Google is officially starting the merger of its two video chat apps, Google Meet and Google Duo. Google announced the merger in June, with the plan to keep the Google Meet brand while merging the best of the two code bases into the Google Duo app. According to Google’s PR email (no links, sorry), people will start seeing Duo’s app and website branding swap in Google Meet this week. Google’s various rebrands are rolling out, so they’ll arrive at different times for different people, but Google says the full rebrand should be out for everyone in September.
So Google Duo is being renamed to Google Meet, and the existing Google Meet app is staying a bit. That means there is now two applications called “Google Meet”. Google has a help article detailing this extremely confusing situation, calling the two Meet apps “Google Meet (Original): The Updated Meet App” and “Google Meet: The Updated Duo App.” The “Google Meet (original)” app will one day be put out to pasture; it’s just staying put while Google rebuilds the meeting functionality on top of Google Duo. Did everyone follow it?
The video services Meet and Duo were created as reactions to Google’s much more stable communication competition. Google Meet was technically created in 2017 as a group business video chat app called “Google Hangouts Meet,” but it really became a major project after Zoom’s growth exploded in 2020 during the Covid-19 pandemic. 19. Google Meet was still locked behind a paywall in the early months of the work-from-home era, and while it eventually became as easy to use as Zoom, it was only after Zoom became a familiar name.
Google Duo came out in 2016 along with the “companion app” Google Allo as a reaction to the growth of WhatsApp. Google and Facebook entered into a $22 billion bidding war for WhatsApp two years earlier. Google lost and spent the next two years making a WhatsApp clone called Google Allo. Instead of integrating video chat into the app, Google split the video functionality into a separate app called Google Duo. WhatsApp didn’t have video chat at that time, so you could use Google Duo video chat with Facebook WhatsApp or Google Allo, if you will.

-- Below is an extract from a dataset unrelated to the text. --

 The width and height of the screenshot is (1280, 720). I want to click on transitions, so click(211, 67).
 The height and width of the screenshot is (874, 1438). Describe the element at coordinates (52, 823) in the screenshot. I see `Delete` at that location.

Allo and Duo were originally focused on India, which led Duo to build a one-to-one video chat system that used little bandwidth and worked well on unstable connections. This streamlined video chat system will be the foundation of the new combined app, with Google bringing Meet’s meeting linking functionality into Duo and rebranding it. Install base is probably a factor here as well. As the default Android app, Google Duo has over 5 billion downloads on the Play Store while Meet has only 100 million. Google’s way makes the transition smoother for those 5 billion installs, while the 100 million will have to switch manually. Google says it will hide the old, original Google Meet app from App Store searches in September. Finally, you’ll need to implement a pop-up message for existing users of the old Google Meet app to prompt them to upgrade.
This move is happening because Google “unified” its messaging teams in 2020, with a single person, Google Workspace vice president and general manager Javier Soltero, taking the reins of “all mass communication products from Google”. That should mean Google Hangouts, Google Meet, Google Chat, Google Messages, Google Duo and Google Voice, and Google even threw in the app for Android phones for good measure. It was announced last month that Soltero is leaving Google, so it’s only been two years of unifying messaging work. No one knows who, if anyone, will fill the position of new “message boss.” The Singles plan is still happening, but in addition to this Meet and Duo merger, Hangouts will finally be shutting down in a few months. This new, more cohesive lineup will leave one Google video app and three Google chat apps.